AI Engine Implementation - 2025.2 English - XD100

Vitis Tutorials: AI Engine Development (XD100)

Document ID
XD100
Release Date
2025-12-05
Version
2025.2 English

One of the key parameters impacting the amount of computation required for evaluating the softmax function is the number of classes. For the example presented here, 2048 classes are used to represent the output nodes of a neural network. Since data is in bfloat16 floating-point format, the floating-point vector unit of the AI Engine, shown in the following figure, is required. The floating-point multiply unit is designed to process vectors with 16 lanes, so softmax computation is designed to accommodate a SIMD factor of 16.

figure5

Figure 5 - AI Engine Floating-Point Vector Unit

From the preceding figure, you can observe that the floating-point vector processor has a pipeline depth of six. To improve compute efficiency, kernel processing should be designed to keep the pipeline full. This is not the case when a computation needs to wait for intermediate results to proceed. To take full advantage of software pipelining, computation is broken up into components, where intermediate results are stored in data memory. Each loop in the kernel processes a specific computation for the entire number of classes in the softmax function, 16 elements at a time.

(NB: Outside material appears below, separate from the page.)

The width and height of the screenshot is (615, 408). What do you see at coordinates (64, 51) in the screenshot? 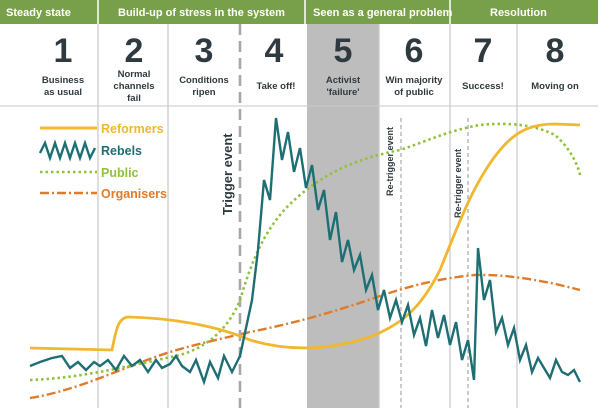
I see `stage-number-1: 1` at bounding box center [64, 51].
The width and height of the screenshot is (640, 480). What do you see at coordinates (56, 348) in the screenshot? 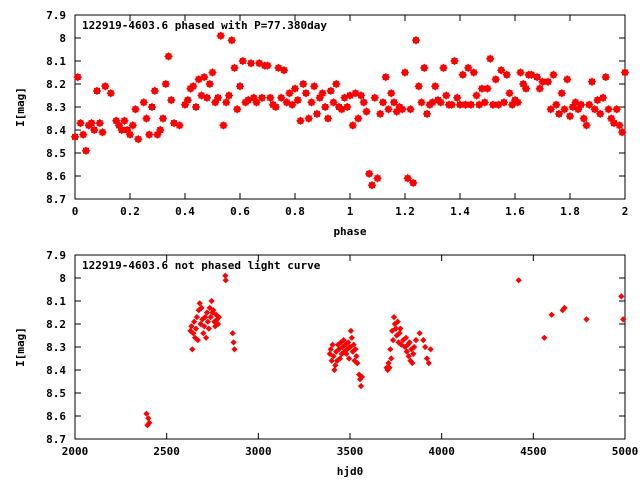
I see `y-tick-label: 8.3` at bounding box center [56, 348].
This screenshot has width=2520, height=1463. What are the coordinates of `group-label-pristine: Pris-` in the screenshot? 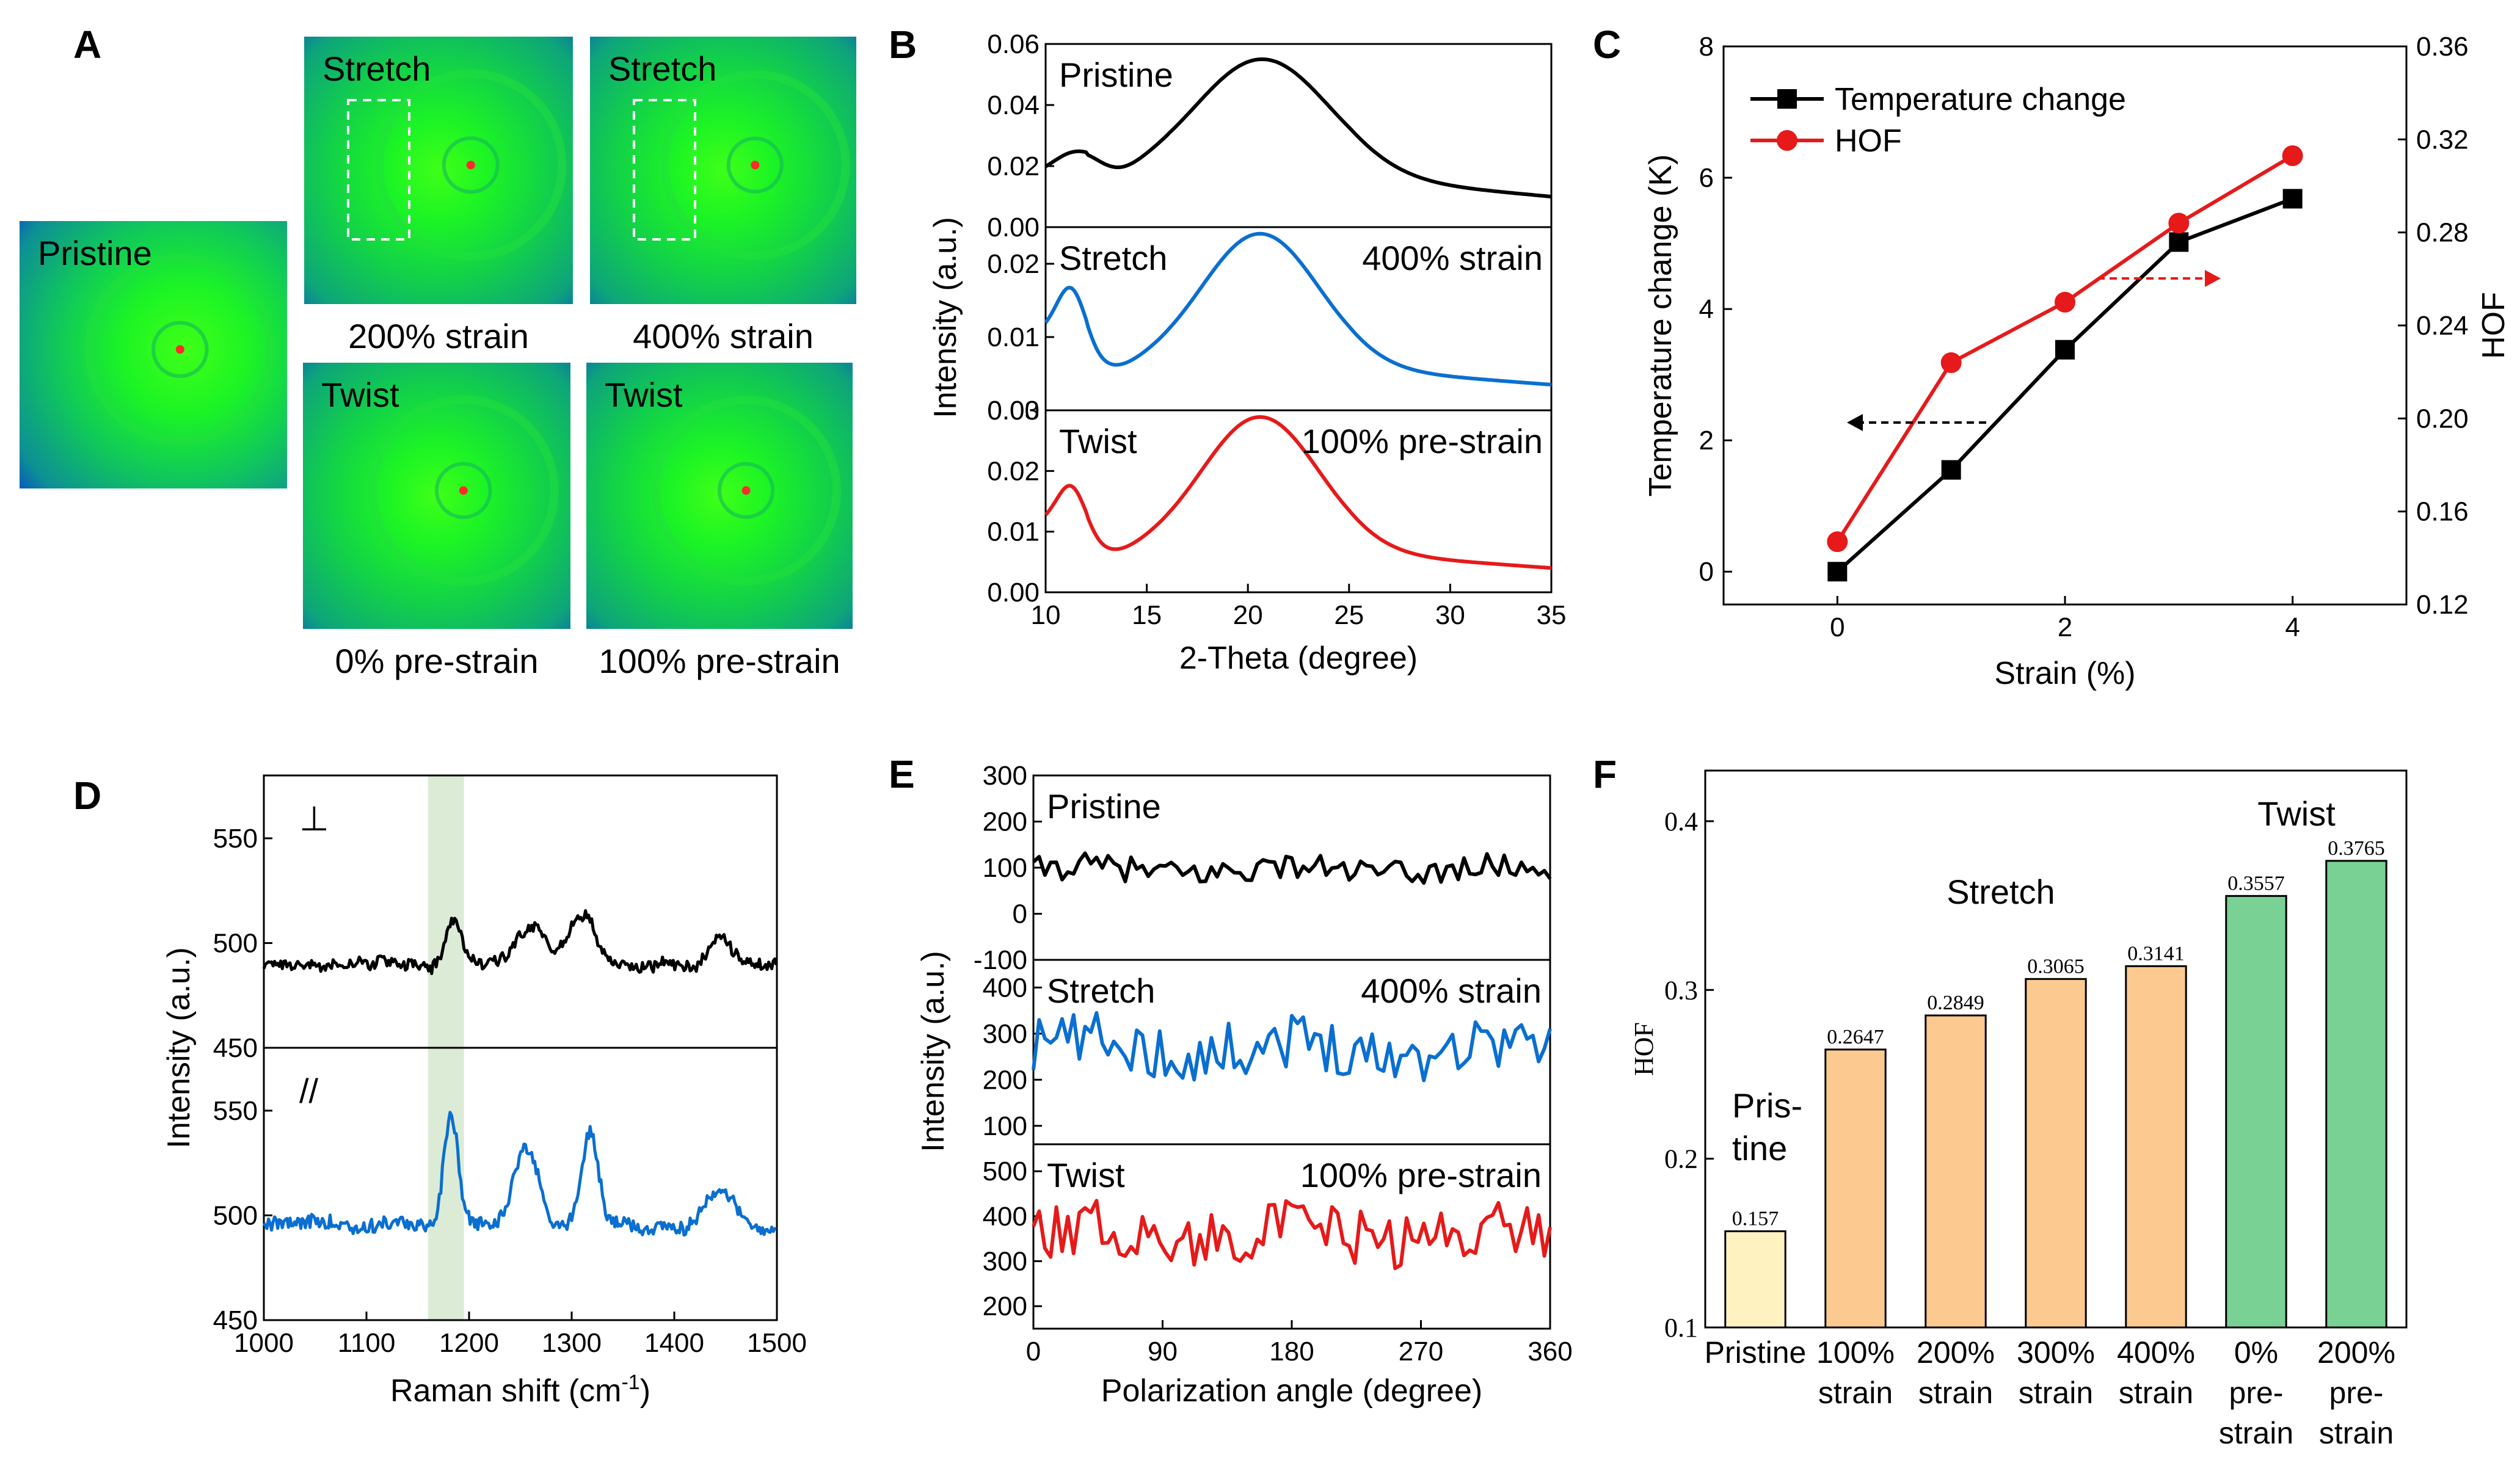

Each invocation of the kernel computes a single softmax vector comprising the values for all outputs according to the following processing order:

  1. Read and store all input values while searching for the maximum value, then subtract the maximum value from all inputs. (two computational loops)

  2. Compute exponential function of all values. (two computational loops)

  3. Sum all exponentials and invert sum to obtain scaling factor. (single computational loop plus scalar processor inverse operation)

  4. Multiply all exponentials by scaling factor and send result to output. (single computational loop)